Alec Calhoun, a junior, was in Room 204 in Norris. When the shootings began, people pulled off screens and pushed out windows. “Then people started jumping,” Calhoun said. “I didn’t just leap. I hung from the ledge and dropped. Anybody who made it out was fine. I fell and I hit a bush to cushion my fall. It knocked the wind out of me. I don’t remember running.”
In a German class in Room 207, Perkins was seated in the back with about 15 fellow students. The gunman barged in with two guns, shot the professor in the head, then started shooting students, Perkins said.
“Everyone hit the floor at that moment. And the shots seemed like they lasted forever.”
The gunman left Room 207 and tried to return several minutes later, but Perkins and two other students had blocked the door with their feet. He shot through the door.
The last time anyone spoke with Kristina Heeger, she was headed for a 9 a.m. French class in Norris. Within an hour, the sophomore from Vienna had been shot in the back. But she survived.

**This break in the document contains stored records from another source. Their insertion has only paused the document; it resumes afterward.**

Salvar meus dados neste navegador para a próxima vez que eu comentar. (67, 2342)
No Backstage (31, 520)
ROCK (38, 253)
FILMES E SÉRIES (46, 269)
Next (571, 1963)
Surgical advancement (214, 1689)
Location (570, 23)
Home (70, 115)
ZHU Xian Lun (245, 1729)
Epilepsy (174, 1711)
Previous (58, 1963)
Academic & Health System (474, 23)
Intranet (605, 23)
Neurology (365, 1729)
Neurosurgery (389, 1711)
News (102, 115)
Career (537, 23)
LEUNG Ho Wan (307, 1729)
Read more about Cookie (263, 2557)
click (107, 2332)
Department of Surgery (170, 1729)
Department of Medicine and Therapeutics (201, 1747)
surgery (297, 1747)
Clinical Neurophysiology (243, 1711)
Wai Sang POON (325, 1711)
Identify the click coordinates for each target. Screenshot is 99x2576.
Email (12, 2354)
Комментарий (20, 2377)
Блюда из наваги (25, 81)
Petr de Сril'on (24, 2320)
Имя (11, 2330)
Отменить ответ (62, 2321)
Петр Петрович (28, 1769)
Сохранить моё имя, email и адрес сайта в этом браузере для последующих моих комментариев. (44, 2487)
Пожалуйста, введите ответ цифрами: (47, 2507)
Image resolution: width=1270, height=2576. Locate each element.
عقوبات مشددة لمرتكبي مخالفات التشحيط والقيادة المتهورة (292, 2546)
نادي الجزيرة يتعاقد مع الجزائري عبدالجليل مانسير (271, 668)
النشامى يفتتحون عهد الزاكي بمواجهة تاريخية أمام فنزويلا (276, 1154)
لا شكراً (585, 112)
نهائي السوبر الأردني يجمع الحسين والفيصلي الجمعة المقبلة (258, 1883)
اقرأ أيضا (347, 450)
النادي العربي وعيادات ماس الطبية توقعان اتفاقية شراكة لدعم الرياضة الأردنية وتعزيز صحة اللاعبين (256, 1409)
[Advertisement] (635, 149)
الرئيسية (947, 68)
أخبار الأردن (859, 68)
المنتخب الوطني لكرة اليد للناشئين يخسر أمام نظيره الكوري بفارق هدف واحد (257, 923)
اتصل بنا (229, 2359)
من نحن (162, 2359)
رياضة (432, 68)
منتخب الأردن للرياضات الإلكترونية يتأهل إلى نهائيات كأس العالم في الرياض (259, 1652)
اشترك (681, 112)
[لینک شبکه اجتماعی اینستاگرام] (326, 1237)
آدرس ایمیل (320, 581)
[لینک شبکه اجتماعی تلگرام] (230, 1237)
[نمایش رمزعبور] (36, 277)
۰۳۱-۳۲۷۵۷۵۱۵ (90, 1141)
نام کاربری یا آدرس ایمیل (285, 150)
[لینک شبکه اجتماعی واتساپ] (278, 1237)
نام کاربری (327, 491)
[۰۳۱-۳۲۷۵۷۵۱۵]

It was a story that played out across campus, and far beyond, with so many injured, so many dead. “She’s doing better,” said a friend, Eric Anderson, Monday night after seeing her. “She’s recovering. We’re praying for her right now. She couldn’t talk to them yet, or anyone, and they didn’t know any details about what happened.”
Police and ambulances poured into the area. Dustin Lynch, 19, a sophomore from Churchville, Md., watched from the nearby Drillfield, as unresponsive students were carried out of Norris Hall.
“I saw police officers literally carrying kids out,” Lynch said. “It basically looked like they were carrying bodies.”
Parents arrived at the Inn at Virginia Tech to meet with other grieving families and were distraught at the university’s management of the incident. “I think they should have closed the whole thing. It’s not worth it. You’ve got a crazy man on campus. Do something about it,” said Hoda Bizri of Princeton, W.Va., who was visiting her daughter Siwar, a graduate student.
The Bizris were waiting for news about a friend whom they could not locate. They think she was inside Norris Hall.